BeamNG uses a Z-up coordinate system with SI units (meters, kilograms, and so on). Positions in JBeam, most vehicle logic, and BeamNG.tech sensor placement all use the same vehicle frame, which is defined by refnodes .
Important — BeamNG vehicle axes are not ISO / robotics convention.
In vehicle space: +X = left, +Y = backward, +Z = up, and forward = −Y (not +X). Many tools, textbooks, and other simulators use +X forward and +Y lateral instead. Using that assumption in JBeam, Lua, or sensor placement will place nodes and directions incorrectly—often rotated by 90° or more. World (map) space is also Z-up but uses fixed map axes, not the vehicle’s heading.
The vehicle frame is anchored at the vehicle refnode (near the center and lowest point of the body). Its axes are set explicitly in JBeam:
left:Forward (direction of travel) is −Y, not +X.
Right is −X.
This matches the refnodes
definitions: the left: node lies on +X, the back: node on +Y, and the up: node on +Z from the ref: node.
forward (−Y)
↑
|
left (+X) ←----------● ref ----------→ right (−X)
|
↓
backward (+Y)
Nodes coordinates in JBeam files are expressed in this same vehicle frame (meters relative to the vehicle structure). When you add or move nodes, increasing X moves left, increasing Y moves toward the rear, and increasing Z moves up.

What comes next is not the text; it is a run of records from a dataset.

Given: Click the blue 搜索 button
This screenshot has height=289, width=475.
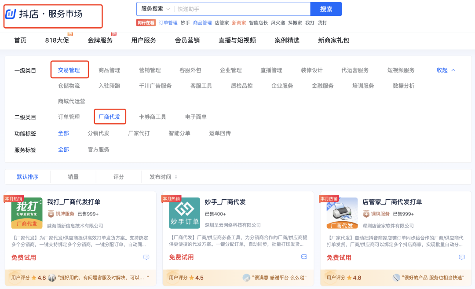Looking at the screenshot, I should 326,9.
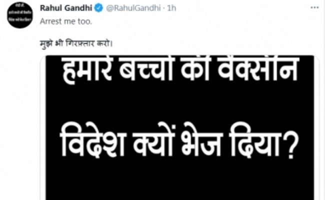Click the @RahulGandhi handle
Screen dimensions: 325x200
(134, 8)
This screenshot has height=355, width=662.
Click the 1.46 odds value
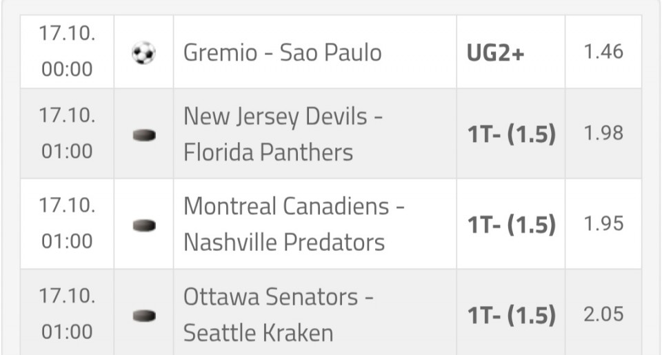click(603, 52)
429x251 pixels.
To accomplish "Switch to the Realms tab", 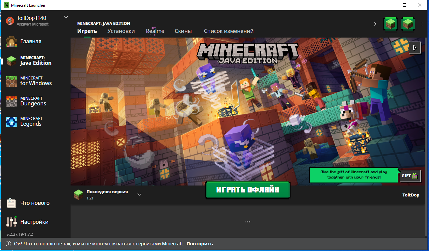I will 155,31.
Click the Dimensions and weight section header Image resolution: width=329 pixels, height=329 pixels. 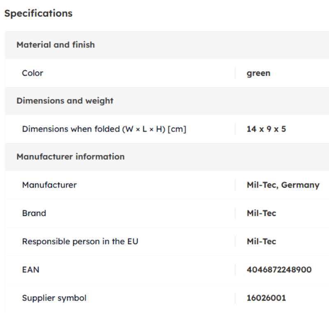[65, 101]
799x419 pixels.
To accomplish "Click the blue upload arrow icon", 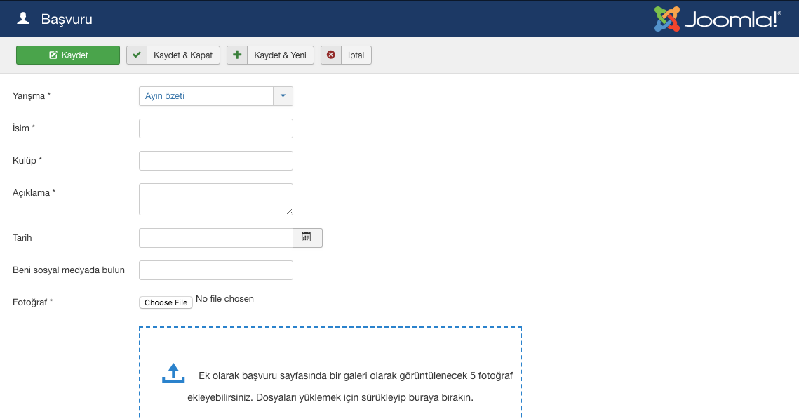I will coord(173,373).
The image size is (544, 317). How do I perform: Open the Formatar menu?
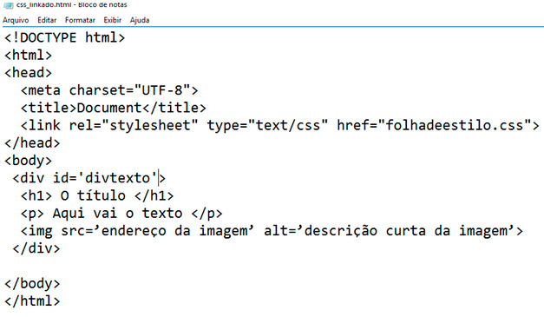tap(80, 20)
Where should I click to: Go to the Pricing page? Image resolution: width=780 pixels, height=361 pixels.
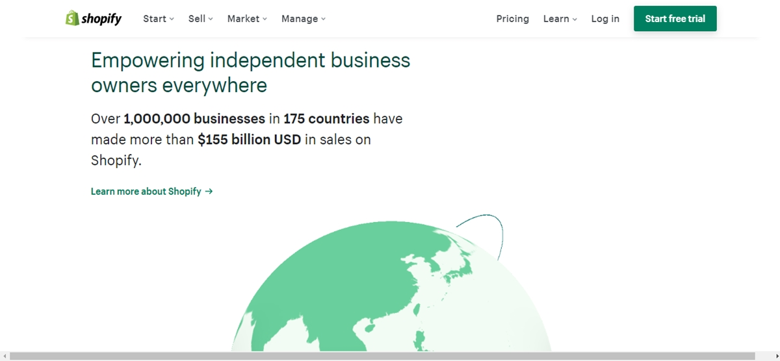512,19
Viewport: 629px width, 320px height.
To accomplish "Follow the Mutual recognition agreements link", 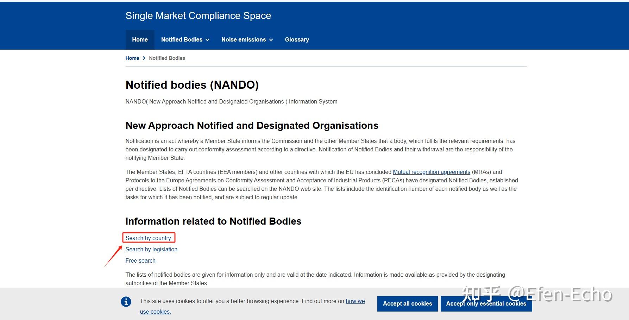I will point(431,172).
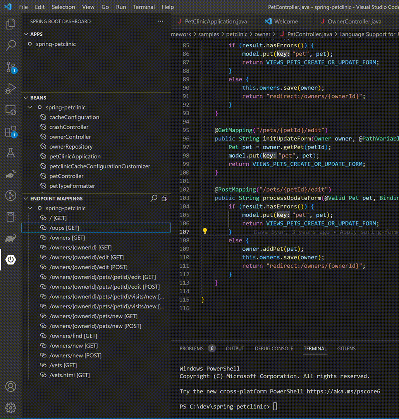
Task: Open the Extensions view
Action: tap(10, 131)
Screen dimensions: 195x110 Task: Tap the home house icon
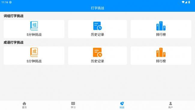pos(24,103)
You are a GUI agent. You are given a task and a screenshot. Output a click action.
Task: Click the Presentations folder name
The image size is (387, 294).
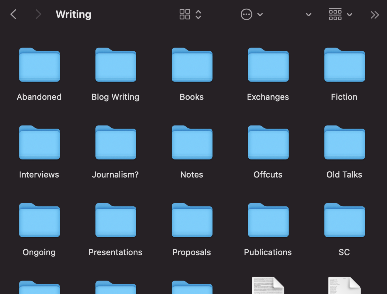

The world (map) frame is also Z-up. The map origin is at world position (0, 0, 0). Horizontal map axes are world X and Y; Z is elevation.
World axes are fixed to the level, not rotated with each vehicle. A vehicle’s world position and orientation come from where it is spawned and how it is rotated on the map. To convert between world and vehicle frames you must use the vehicle’s current pose (position and orientation), not assume world X/Y align with the vehicle’s forward/lateral directions.
BeamNG.tech sensors often accept positions in vehicle space (relative to the vehicle, using the table above) or world space (fixed to the map). See each sensor’s pos argument and flags such as is_dir_world_space in the sensor documentation
.
Props
use a per-prop local frame built from three nodes (idRef, idX, idY): +X points from idRef to idX, +Y from idRef to idY, and +Z from the cross product of those two directions.
Refnode leftCorner and rightCorner nodes mark the front corners of the vehicle (for checkpoints and similar gameplay). They do not redefine the X/Y/Z axes; they only indicate where the front of the body is relative to the ref frame.
Research and ADAS workflows use the same vehicle frame as modding:
pos values attached to a vehicle are usually in vehicle space (left / back / up as above).If you use BeamNGpy , ROS 2 , or the ADAS Sensor Configuration Editor , read the sensor documentation together with this page before placing sensors or interpreting logged data in the simulation.